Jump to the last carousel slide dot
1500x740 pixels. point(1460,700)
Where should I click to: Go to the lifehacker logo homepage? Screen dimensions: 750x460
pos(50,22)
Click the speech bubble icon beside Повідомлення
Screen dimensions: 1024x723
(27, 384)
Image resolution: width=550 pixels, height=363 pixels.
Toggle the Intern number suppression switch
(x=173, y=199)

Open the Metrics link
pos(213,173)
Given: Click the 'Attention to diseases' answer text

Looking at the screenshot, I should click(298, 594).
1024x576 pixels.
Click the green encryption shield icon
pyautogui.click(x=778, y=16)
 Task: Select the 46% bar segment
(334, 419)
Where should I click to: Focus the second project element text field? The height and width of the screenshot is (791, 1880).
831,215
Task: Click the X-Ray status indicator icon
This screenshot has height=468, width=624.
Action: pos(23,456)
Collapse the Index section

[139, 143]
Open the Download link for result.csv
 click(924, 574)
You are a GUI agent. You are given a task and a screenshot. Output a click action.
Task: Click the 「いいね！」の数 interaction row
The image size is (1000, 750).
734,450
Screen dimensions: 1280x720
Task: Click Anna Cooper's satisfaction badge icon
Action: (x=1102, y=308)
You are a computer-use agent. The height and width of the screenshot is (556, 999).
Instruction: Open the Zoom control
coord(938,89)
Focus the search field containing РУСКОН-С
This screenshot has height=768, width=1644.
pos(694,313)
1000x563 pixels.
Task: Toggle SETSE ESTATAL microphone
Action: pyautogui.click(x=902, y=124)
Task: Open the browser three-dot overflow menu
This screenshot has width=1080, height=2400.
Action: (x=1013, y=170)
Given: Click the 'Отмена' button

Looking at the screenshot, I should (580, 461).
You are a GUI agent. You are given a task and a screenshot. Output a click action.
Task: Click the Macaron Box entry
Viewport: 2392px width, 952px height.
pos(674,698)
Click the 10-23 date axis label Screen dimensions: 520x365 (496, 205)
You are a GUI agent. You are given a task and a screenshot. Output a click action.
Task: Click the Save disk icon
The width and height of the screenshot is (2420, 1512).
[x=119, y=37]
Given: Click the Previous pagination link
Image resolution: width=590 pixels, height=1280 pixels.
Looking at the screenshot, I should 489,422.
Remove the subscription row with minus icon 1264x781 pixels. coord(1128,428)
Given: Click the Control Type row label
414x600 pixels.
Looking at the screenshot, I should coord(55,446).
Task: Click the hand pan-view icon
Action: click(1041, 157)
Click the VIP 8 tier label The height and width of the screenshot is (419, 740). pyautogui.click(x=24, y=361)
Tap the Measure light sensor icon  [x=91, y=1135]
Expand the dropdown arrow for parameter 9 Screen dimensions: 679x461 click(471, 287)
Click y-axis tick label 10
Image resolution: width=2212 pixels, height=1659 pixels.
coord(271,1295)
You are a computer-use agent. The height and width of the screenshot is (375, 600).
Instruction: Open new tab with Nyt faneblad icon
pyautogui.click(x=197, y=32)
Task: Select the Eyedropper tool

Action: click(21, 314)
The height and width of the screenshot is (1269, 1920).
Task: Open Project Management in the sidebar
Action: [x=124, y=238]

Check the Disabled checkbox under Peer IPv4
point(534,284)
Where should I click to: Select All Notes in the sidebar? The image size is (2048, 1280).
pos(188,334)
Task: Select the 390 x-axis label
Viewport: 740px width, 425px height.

• Written problem:
Substitute "Which spot should I click to" for every "Where should I click to" in the entries above, leaving everything else unchanged.

• Exercise result:
Jump to the last carousel slide dot
1500x740 pixels. point(1460,700)
Which spot should I click to: Go to the lifehacker logo homepage? Screen dimensions: 750x460
pos(50,22)
Click the speech bubble icon beside Повідомлення
Screen dimensions: 1024x723
(27, 384)
Image resolution: width=550 pixels, height=363 pixels.
Toggle the Intern number suppression switch
(x=173, y=199)

Open the Metrics link
pos(213,173)
Given: Click the 'Attention to diseases' answer text

Looking at the screenshot, I should click(298, 594).
1024x576 pixels.
Click the green encryption shield icon
pyautogui.click(x=778, y=16)
 Task: Select the 46% bar segment
(334, 419)
Which spot should I click to: Focus the second project element text field? The height and width of the screenshot is (791, 1880).
831,215
Task: Click the X-Ray status indicator icon
This screenshot has height=468, width=624.
Action: pos(23,456)
Collapse the Index section

[139, 143]
Open the Download link for result.csv
 click(924, 574)
You are a GUI agent. You are given a task and a screenshot. Output a click action.
Task: Click the 「いいね！」の数 interaction row
The image size is (1000, 750).
734,450
Screen dimensions: 1280x720
Task: Click Anna Cooper's satisfaction badge icon
Action: (x=1102, y=308)
You are a computer-use agent. The height and width of the screenshot is (556, 999).
Instruction: Open the Zoom control
coord(938,89)
Focus the search field containing РУСКОН-С
This screenshot has height=768, width=1644.
pos(694,313)
1000x563 pixels.
Task: Toggle SETSE ESTATAL microphone
Action: pyautogui.click(x=902, y=124)
Task: Open the browser three-dot overflow menu
This screenshot has width=1080, height=2400.
Action: (x=1013, y=170)
Given: Click the 'Отмена' button

Looking at the screenshot, I should (580, 461).
You are a GUI agent. You are given a task and a screenshot. Output a click action.
Task: Click the Macaron Box entry
Viewport: 2392px width, 952px height.
pos(674,698)
Click the 10-23 date axis label Screen dimensions: 520x365 (496, 205)
You are a GUI agent. You are given a task and a screenshot. Output a click action.
Task: Click the Save disk icon
The width and height of the screenshot is (2420, 1512).
[x=119, y=37]
Given: Click the Previous pagination link
Image resolution: width=590 pixels, height=1280 pixels.
Looking at the screenshot, I should 489,422.
Remove the subscription row with minus icon 1264x781 pixels. coord(1128,428)
Given: Click the Control Type row label
414x600 pixels.
Looking at the screenshot, I should coord(55,446).
Task: Click the hand pan-view icon
Action: click(1041, 157)
Click the VIP 8 tier label The height and width of the screenshot is (419, 740). pyautogui.click(x=24, y=361)
Tap the Measure light sensor icon  [x=91, y=1135]
Expand the dropdown arrow for parameter 9 Screen dimensions: 679x461 click(471, 287)
Click y-axis tick label 10
Image resolution: width=2212 pixels, height=1659 pixels.
coord(271,1295)
You are a computer-use agent. The height and width of the screenshot is (375, 600).
Instruction: Open new tab with Nyt faneblad icon
pyautogui.click(x=197, y=32)
Task: Select the Eyedropper tool

Action: click(21, 314)
The height and width of the screenshot is (1269, 1920).
Task: Open Project Management in the sidebar
Action: [x=124, y=238]

Check the Disabled checkbox under Peer IPv4
point(534,284)
Which spot should I click to: Select All Notes in the sidebar? The image size is (2048, 1280).
pos(188,334)
Task: Select the 390 x-axis label
Viewport: 740px width, 425px height.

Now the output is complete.